Asif Kapadia
Asif Kapadia

The BAFTA award-winning film-maker is back with his latest film, a documentary on the troubled life of Amy Winehouse which was screened in Mumbai today

“I’ve never been a fan of talking heads. You notice it even in my fiction films. There’s very little dialogue in them. My first feature was a film called The Warrior, and it had just seven minutes of dialogue. My interest in film-making was always very much the visuals and images,” says Asif Kapadia, in a recent interview to Indiewire. The Warrior, starring Irrfan Khan, barely has any dialogue (not that it needs it, as it virtually has no one other than Khan) and is a Rob Fricke-ish visual experience. Is it a tad boring? Yes. Is it unforgettable? That, too. The Warrior won the BAFTA for the Best British Film in 2002 and was the UK’s official entry for the foreign language film category at the Oscars. The Academy turned it down, saying that Hindi was not an indigenous British language — talk about cultural integration. His next features, The Return (2006) and Far North (2007), might not have gotten Kapadia global acclaim (both films were criticised for their extremely slow pace), but he was taken notice of as an engaging visual storyteller. When he did come back with Senna (2012), a documentary on the life and death of Brazilian motor-racing champion Ayrton Senna, the robust quality of Kapadia’s film-making was widely acknowledged and appreciated. Senna won all the top awards at major film festivals, including Sundance and the BAFTA.

 

And, now we have Amy.
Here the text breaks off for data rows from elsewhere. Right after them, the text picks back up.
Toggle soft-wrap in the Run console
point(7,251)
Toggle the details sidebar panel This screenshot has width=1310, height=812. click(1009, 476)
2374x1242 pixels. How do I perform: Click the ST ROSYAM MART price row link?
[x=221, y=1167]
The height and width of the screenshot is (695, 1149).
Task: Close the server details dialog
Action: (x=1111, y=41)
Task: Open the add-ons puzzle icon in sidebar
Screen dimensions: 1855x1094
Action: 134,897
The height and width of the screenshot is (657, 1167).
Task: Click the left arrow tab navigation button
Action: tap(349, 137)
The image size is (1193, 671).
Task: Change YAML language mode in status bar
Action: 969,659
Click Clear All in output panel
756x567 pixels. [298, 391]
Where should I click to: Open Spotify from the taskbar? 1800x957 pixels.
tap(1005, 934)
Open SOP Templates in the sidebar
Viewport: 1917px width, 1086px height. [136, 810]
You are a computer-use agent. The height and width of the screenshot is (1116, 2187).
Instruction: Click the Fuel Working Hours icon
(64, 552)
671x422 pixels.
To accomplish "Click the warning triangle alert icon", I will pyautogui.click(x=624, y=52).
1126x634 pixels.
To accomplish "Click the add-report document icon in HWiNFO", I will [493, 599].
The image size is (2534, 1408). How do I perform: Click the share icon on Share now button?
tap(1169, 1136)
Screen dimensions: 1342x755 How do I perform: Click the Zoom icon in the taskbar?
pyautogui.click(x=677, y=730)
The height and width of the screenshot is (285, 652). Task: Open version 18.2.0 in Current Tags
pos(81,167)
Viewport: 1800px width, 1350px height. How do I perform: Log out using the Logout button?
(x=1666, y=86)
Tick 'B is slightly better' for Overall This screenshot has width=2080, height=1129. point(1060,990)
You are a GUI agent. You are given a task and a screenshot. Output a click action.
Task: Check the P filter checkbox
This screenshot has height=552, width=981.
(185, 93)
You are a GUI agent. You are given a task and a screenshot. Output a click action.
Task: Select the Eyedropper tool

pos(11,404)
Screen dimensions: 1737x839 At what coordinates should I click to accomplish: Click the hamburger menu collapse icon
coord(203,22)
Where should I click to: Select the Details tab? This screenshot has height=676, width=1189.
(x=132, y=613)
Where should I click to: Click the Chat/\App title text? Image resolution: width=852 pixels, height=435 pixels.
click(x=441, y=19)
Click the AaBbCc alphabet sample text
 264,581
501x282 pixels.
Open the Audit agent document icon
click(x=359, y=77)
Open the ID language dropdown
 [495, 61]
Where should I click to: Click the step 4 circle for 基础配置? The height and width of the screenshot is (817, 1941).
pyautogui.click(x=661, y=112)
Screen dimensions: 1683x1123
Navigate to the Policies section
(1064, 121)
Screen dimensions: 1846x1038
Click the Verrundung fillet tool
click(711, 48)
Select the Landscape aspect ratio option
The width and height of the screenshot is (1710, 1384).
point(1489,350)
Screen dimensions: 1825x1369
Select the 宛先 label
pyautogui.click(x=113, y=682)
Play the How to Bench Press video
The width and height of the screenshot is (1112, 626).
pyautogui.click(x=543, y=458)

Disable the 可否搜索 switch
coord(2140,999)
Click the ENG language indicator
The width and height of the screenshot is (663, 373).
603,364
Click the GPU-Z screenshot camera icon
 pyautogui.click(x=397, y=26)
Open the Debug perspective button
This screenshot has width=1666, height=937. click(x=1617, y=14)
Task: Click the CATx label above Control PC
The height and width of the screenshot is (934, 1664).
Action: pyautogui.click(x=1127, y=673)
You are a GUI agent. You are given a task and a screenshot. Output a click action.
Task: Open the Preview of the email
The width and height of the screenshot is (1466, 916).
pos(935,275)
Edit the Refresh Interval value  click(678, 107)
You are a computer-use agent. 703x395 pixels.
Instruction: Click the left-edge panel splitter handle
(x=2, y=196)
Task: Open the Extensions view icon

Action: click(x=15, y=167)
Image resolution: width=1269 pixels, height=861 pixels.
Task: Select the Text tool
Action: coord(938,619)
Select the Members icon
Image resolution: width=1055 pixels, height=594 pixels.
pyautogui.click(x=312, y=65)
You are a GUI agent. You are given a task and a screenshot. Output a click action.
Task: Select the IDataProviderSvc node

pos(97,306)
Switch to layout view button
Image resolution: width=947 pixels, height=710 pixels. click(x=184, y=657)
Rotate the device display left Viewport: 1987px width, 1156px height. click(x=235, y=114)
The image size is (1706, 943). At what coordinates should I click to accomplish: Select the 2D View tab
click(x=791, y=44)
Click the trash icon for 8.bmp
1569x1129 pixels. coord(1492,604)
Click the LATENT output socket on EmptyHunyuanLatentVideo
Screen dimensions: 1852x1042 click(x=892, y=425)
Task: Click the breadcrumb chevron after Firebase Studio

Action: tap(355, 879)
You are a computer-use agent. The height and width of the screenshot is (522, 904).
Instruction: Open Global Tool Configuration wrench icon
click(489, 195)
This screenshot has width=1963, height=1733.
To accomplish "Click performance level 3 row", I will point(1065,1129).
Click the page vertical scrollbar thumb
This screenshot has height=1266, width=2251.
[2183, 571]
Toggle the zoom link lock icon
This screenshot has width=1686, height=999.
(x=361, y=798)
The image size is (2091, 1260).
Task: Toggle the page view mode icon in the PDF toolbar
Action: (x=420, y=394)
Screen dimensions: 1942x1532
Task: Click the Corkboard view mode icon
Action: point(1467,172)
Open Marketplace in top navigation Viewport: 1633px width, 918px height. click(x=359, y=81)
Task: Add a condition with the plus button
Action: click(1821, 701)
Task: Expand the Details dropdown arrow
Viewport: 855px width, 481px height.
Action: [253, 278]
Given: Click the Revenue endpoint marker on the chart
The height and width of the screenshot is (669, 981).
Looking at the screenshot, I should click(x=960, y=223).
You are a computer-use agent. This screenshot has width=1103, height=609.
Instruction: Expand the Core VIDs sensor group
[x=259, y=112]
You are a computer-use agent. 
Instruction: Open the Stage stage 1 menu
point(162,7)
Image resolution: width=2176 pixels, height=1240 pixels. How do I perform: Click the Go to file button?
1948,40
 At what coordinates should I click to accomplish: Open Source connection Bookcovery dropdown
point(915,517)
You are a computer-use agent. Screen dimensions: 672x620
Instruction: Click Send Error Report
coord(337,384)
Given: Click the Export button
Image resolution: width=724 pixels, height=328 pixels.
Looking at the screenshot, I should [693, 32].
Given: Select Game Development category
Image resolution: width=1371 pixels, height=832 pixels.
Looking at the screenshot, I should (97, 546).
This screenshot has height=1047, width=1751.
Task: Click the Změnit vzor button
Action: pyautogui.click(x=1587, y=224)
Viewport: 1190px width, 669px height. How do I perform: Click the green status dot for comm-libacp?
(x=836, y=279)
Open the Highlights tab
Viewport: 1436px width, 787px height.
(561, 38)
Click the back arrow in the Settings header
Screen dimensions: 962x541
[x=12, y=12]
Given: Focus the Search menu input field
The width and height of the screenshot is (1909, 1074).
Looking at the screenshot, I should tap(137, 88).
Premiered at Cannes last month, Kapadia’s documentary charts Winehouse’s story from her childhood in Southgate, in north London, to her death from alcohol poisoning in 2011. Just like in Senna, he avoids showing his interviewees on screen, instead mixing together audio from new interviews with Winehouse’s parents, childhood friends and her ex-husband with archival footage. This technique of avoiding faces is a sign of Kapadia’s obsession with negating “talking heads” — even in non-fictional documentary setups. “Your job as a director is to have an angle and be strong enough to follow it through. If it doesn’t work, you change it and be strong enough to change it. With Amy, I knew there was a lot of middle and end. I just didn’t know what the beginning would be, and it wasn’t until I met her first manager, who showed me on his laptop this amazing video that he shot when she was young, that I thought, we’ve got a film here.”

 

 

Set to Winehouse’s ‘Back to Black’, the trailer of the film is haunting, and you almost cannot believe that you are watching a documentary, because you do not know the Amy in this film. She is young, fresh, un-beehived and, most importantly, happy. The trailer takes you on a journey with a doomed end, but you are so mystified by this soft and soothing creature that for some time, you forget what she became — the tragic Norma Jean Baker of British rhythm and blues music.